John Bolton, once a fixture of Washington’s foreign policy establishment and a frequent critic of Donald Trump, now finds himself in the very spotlight he once helped train on others. According to newly unsealed court filings, FBI agents executed not one but two search warrants on Bolton in late August — one at his home and another at his downtown office. The results raise questions that go far beyond sloppy recordkeeping.
The office raid produced a trove of sensitive materials: electronic devices, State Department briefing binders, and travel memos stamped “secret” and “confidential.” Perhaps most damning, agents found “classified” documents tied to weapons of mass destruction. The warrant applications referenced potential violations of the Espionage Act and statutes involving unlawful retention of classified material — the very charges that have dominated the headlines in Trump’s case.
NEW: Newly disclosed docs reveal more about the potentially classified information John Bolton may have had in his office. An FBI agent catalogued 5 categories — including WMDs and the UN.
w/ @joshgerstein https://t.co/oggMvLB1j2 pic.twitter.com/vugA0Fjt8R
— Kyle Cheney (@kyledcheney) September 24, 2025
This was not Bolton’s first brush with accusations of mishandling secrets. Back in 2020, DOJ launched an inquiry into whether his memoir The Room Where It Happened leaked classified information. Subpoenas were issued, and a grand jury was convened. That case was shelved when Biden’s DOJ intervened. But the latest revelations suggest something much deeper than a publishing dispute.

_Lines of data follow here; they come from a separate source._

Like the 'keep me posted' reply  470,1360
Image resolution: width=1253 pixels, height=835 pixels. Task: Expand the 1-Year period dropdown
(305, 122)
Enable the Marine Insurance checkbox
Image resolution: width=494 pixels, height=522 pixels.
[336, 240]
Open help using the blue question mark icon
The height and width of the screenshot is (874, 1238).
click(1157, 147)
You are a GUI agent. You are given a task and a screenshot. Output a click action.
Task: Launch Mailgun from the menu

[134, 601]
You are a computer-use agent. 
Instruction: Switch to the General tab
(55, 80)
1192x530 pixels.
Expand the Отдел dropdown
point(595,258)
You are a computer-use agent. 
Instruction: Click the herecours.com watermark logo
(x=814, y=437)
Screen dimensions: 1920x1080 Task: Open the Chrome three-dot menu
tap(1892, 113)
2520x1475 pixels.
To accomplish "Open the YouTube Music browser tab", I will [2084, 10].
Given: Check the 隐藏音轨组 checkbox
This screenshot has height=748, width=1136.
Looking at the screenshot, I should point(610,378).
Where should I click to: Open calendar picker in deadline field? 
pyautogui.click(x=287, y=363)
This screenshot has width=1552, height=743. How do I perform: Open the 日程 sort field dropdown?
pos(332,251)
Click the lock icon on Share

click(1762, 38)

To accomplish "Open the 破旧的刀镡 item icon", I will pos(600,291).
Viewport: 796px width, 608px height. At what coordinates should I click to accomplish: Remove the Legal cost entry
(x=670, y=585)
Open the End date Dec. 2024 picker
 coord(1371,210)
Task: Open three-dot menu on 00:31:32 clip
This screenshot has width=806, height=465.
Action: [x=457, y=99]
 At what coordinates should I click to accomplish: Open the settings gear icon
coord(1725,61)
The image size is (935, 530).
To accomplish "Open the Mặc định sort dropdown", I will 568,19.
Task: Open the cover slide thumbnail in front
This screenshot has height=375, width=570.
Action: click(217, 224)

According to The New York Times, U.S. intelligence intercepted communications from a hostile foreign spy service indicating Bolton may have sent classified U.S. intelligence over an unsecured system to people “close to him.” That not only suggests recklessness but raises an unnerving question: who exactly were those “close associates,” and why were they tied to an adversarial nation’s intelligence network?
Even before these findings, Bolton’s use of an AOL email account — an antiquated and easily compromised platform — was a glaring security risk. Reports now confirm it was hacked by a foreign entity, potentially exposing U.S. government secrets in the process.
🚨 MORE: FBI agents have raided John Bolton’s Washington, DC office, following the raid on his Maryland home earlier this morning. pic.twitter.com/Z7rYrytsb5
— Breaking911 (@Breaking911) August 22, 2025
The irony here is impossible to ignore. Bolton blasted Trump during the Mar-a-Lago raid, sneering that the former president “didn’t care about the classification system.” Now, Bolton himself stands accused of leaving sensitive material scattered across offices, email servers, and even foreign intercepts. If anything, the accusations suggest something far worse than indifference — they point toward deliberate transmission of national defense information across unsecured channels.
Bolton has yet to explain why intelligence tied to weapons of mass destruction and sensitive diplomatic communications ended up in his private possession. Nor has he addressed the report that a hostile foreign government collected evidence of his own compromised emails.
For years, Bolton styled himself as the hawk among hawks, warning about leaks, espionage, and national security threats. But with the FBI seizing classified binders from his office and intelligence agencies reviewing whether he personally mishandled secrets, Bolton now looks less like the watchdog — and more like the case study.